((
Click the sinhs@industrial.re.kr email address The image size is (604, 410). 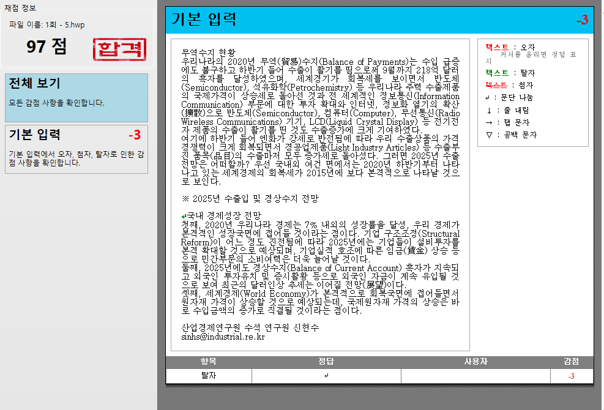(x=223, y=337)
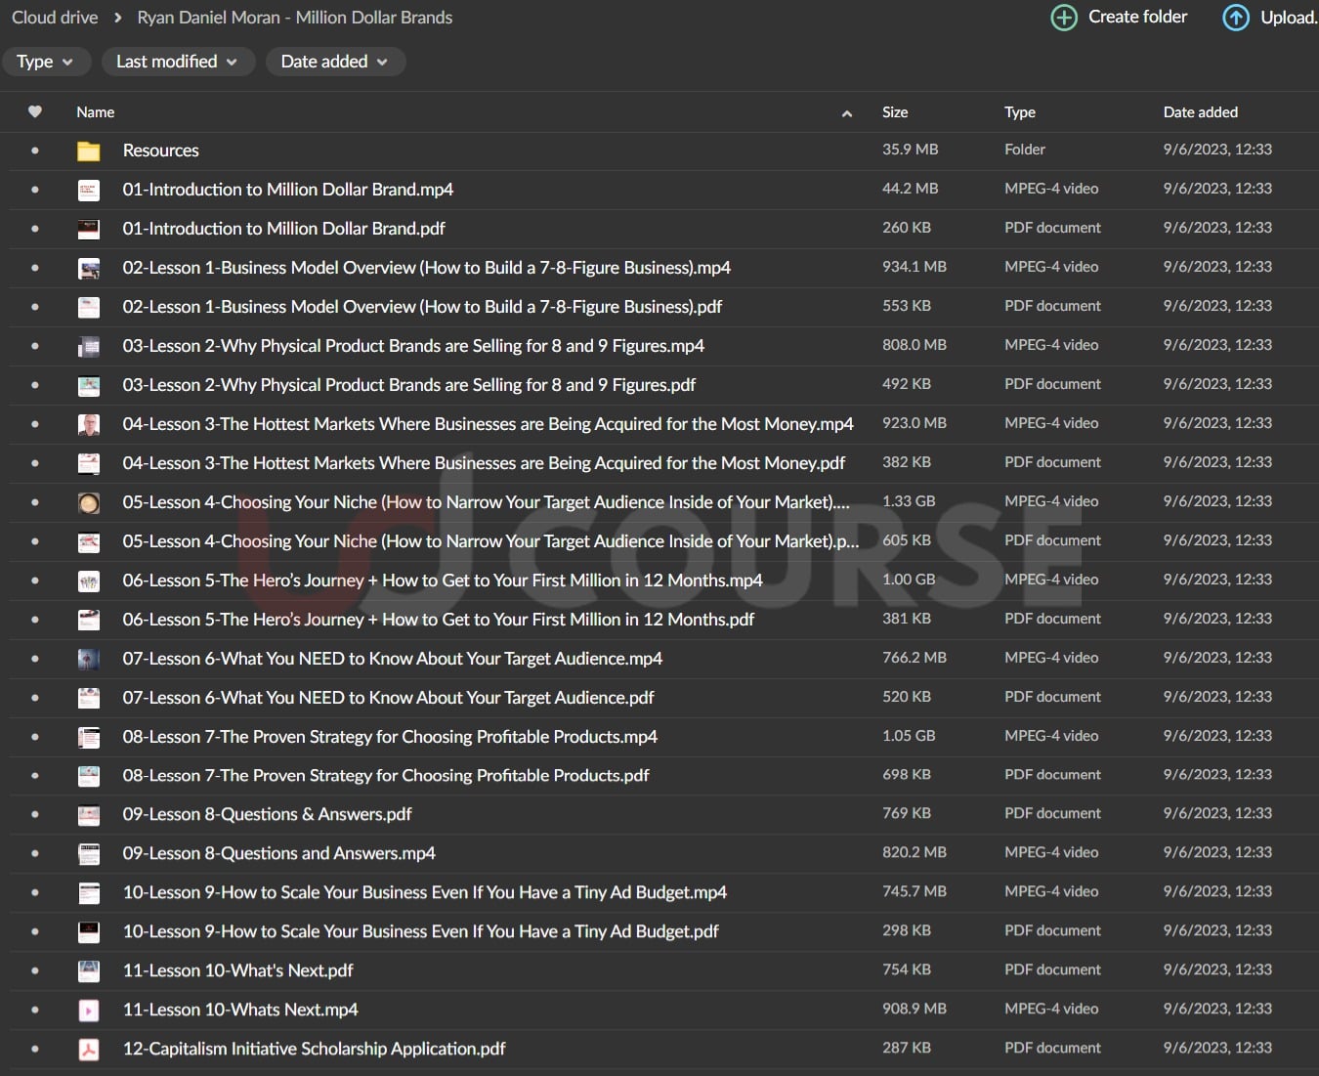Click the red PDF icon for Capitalism Initiative Scholarship
This screenshot has width=1319, height=1076.
(x=89, y=1049)

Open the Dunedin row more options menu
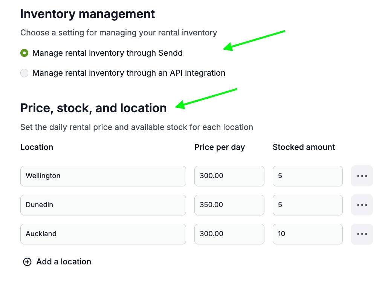pos(362,205)
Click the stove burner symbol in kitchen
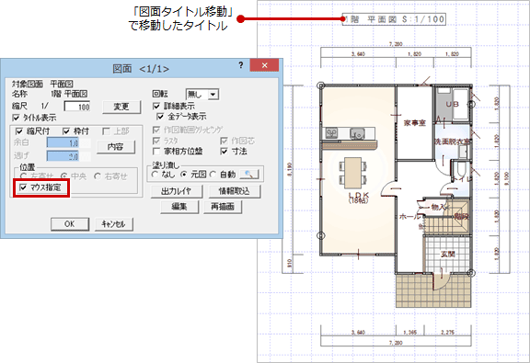Image resolution: width=530 pixels, height=363 pixels. [x=331, y=133]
))
Rewrite the stretch from the line containing "Open the Dunedin row more options menu" through the end of the material, putting "dropdown" in place of "menu" and changing nothing else. Leave the pictures out of the answer.

Open the Dunedin row more options dropdown
pos(362,205)
Click the stove burner symbol in kitchen
Image resolution: width=530 pixels, height=363 pixels. [x=331, y=133]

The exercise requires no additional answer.